An Israeli study suggested that financial incentives tied to health outcomes could dramatically improve diabetes management among low-income patients. Researchers found that offering vouchers to offset medication costs, conditional on improved blood sugar levels, led to results comparable to adding a new drug to a patient’s regimen.
Managing Type 2 diabetes is a daily challenge that can include strict dietary and exercise regimens, along with complex medication schedules. For patients facing financial hardship, these costs can become barriers to care, leading some to skip doses or delay refills.
According to the International Diabetes Federation, more than 500 million people worldwide have Type 2 diabetes. The organization estimates that by 2045, over 700 million adults could have diabetes if trends in aging populations, sedentary lifestyles, poor diet, and obesity continue. Type 2 diabetes is a major driver of complications like heart disease, kidney failure, blindness, and amputations.
The study, conducted by the Jerusalem District of Clalit Health Services and the Hebrew University of Jerusalem, involved a multidisciplinary team including Dr. Ayelet Prigozin-Mozenzon, Prof. Matan Cohen, Prof. Ofri Mosenzon, Hila Mendelovich, Ahlam Natsheh, Prof. Amir Shmueli, Dr. Anat Tsur, and Prof. Amnon Lahad.
The researchers explored whether socioeconomically disadvantaged patients could achieve better glycemic control if the financial burden of treatment was reduced in exchange for measurable health improvements.
Cost-linked rewards improve diabetes adherence
According to the findings, published in the peer-reviewed Annals of Family Medicine, roughly 27% of diabetes patients in Israel fail to reach their glycemic targets, with disparities most pronounced among lower-income groups, where one-fifth of patients report forgoing medications due to cost.
To test their approach, the team conducted a randomized controlled trial with 186 patients in lower-income neighborhoods of Jerusalem.
Participants were divided into a control group that paid standard copayments and an intervention group offered vouchers covering up to NIS 600 ($194) in medication costs, contingent on improved HbA1c levels. HbA1c, also called glycated hemoglobin, is a blood test that measures a person’s average blood sugar levels over the past two to three months. It reflects how much glucose has attached to hemoglobin, the protein in red blood cells that carries oxygen.

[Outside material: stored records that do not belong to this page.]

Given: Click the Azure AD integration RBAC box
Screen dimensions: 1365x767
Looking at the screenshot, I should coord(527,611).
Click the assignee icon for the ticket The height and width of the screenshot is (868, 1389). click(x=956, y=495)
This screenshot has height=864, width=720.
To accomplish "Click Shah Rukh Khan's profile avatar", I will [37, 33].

After six months, patients receiving the financial incentives experienced an average 1.4% drop in HbA1c, compared with a 0.7% decrease in the control group. While seemingly modest, the difference is clinically significant and aligns with the effects of pharmacologic interventions, the study noted.
Crucially, the improvement stemmed not from more intensive treatment or costlier drugs but from better adherence, persistence, and sustained disease management.
“The study illustrates the connection between quality medicine and social justice,” said Lahad, lead researcher at the Jerusalem District of Clalit Health Services and the Hebrew University Faculty of Medicine. “At Clalit Jerusalem District, we work every day to reduce health disparities, and these data show that smart incentives can be part of the solution, not instead of medical treatment, but as a complement that strengthens it.”
Prigozin-Mozenzon, a doctoral student involved in the study, added, “Equality also means equality of opportunity. The study showed that when an incentive is adapted to a patient’s real need, it functions as more than just a financial boost; it can lead to better and more significant results.”
The researchers emphasized that financial incentives need not be large to be effective. In this trial, vouchers were designed to cover the cost of one or two medications per month, offering immediate and tangible reinforcement for patients’ efforts rather than relying solely on the distant promise of improved health.
The study suggests that health plans could integrate performance-based incentives as an optional tool to improve outcomes and equity. While not a replacement for medical care, the approach demonstrates a practical strategy to reduce persistent health disparities and empower patients in disadvantaged communities to take control of their diabetes management.